July 11, 2021 Print
For the first time, a team of WIMR scientists have demonstrated an approach that can identify the parts of proteins that cause a highly specific immune response to SARS-CoV-2 (the virus that causes COVID-19).
The study that describes these SARS-CoV-2 specific peptides was recently published in
Journal of Virology and featured on
ABC News
The WIMR team used an analysis pipeline that integrates protein network analysis and open-access databases to identify 18 peptide immunogens (antigens that can elicit an immune response) that are specific to COVID-19, and tested them in recovered COVID-19 patients.
One of the lead authors on this study, Dr Eunok Lee said that by determining the important regions of SARS-CoV-2 proteins, the team was able to identify 18 peptides, or small protein fragments, specific to the virus.
“Defining the cellular response during and after COVID-19 is key to understanding the association between T-cell immunity and disease severity and determining duration of natural immunity. However, one problem we faced was that in 40% of people, this T-cell immunity is similar for SARS-CoV-2 and the seasonal human coronaviruses that cause common colds,” said Dr Lee.

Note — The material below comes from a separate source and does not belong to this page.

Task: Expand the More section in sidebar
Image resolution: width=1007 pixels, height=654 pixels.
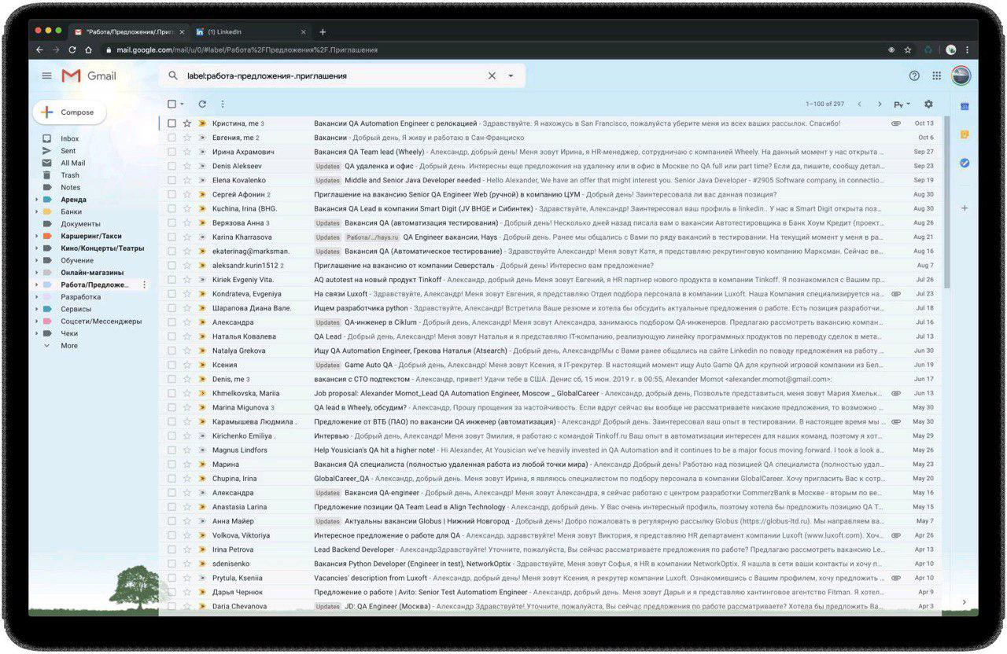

Co-senior author and leading virologist, WIMR’s Professor Sarah Palmer said, “The 18 peptides that we
identified are not genetically similar to seasonal human coronaviruses, and therefore allow for the detection of cellular immune responses that are absolutely specific to SARS-CoV-2. This makes them promising candidates to help us distinguish COVID-19 immune response from other, pre-existing coronavirus immunity.
“These specific peptides can elicit an immune response that allows us to then assess the SARS-CoV-2 specific T-cell immunity that has been generated as the result of either recovering from COVID-19 or vaccination against SARS-CoV-2.”
Dr Lee explained that, of these 18 peptides, the team now aims to pick the best ones that can elicit a highly effective immune response and, in the future, use these to develop an easily accessible ‘tool kit’ to measure SARS-CoV-2 specific immune response.
“We anticipate that this approach will ultimately be able to accurately predict COVID-19 immune response in 80% to 100% of the global population.
“In addition, these SARS-CoV-2 specific peptides are identified from viral proteins that are highly unlikely to mutate. Therefore, tests that use these peptides can detect a cellular immune response resulting from infection caused by the global SARS-CoV-2 variants that are emerging and currently circulating.
“This initial study provides a proof-of-concept that this immunoinformatics analysis pipeline can accurately identify peptides that are capable of eliciting an immune response.
“This has the potential to not only help predict how an individual’s immune system will respond during and after COVID-19, but it can also help to assess how effective a COVID-19 vaccine will be in each individual,” said Dr Lee.
Professor Sarah Palmer said that the long-term goals of this research are two-fold.
“We aim to create a universal tool for measuring T-cell immunity. This could have global applications across a vast range of infectious diseases including influenza and HIV.
“In fact, my core research revolves around finding ways to stop the spread of HIV. So, for this research study, the team took an existing HIV analysis platform and re-worked it so that it could be applied to COVID-19.
“Secondly, once we have completed all stages of our research, we aim to make this analysis tool universally available online. It will be an important tool, and readily available for medical practitioners and researchers around the world to use now, and for any future viral outbreaks.”
Leading virologist and co-senior author on this study, WIMR’s Professor Tony Cunningham AO said, “Together we are now using these tools in two ways. Firstly we we are determining the exact long term immunity after natural COVID-19 and after immunisation for the disease. Secondly we are examining whether these peptides can be constructed and used as boosters to current vaccines where needed, perhaps in ageing or immunocompromised people. They will be particularly valuable in targeting variants which are able to evade existing vaccines.”
The second stage of this research study is now underway.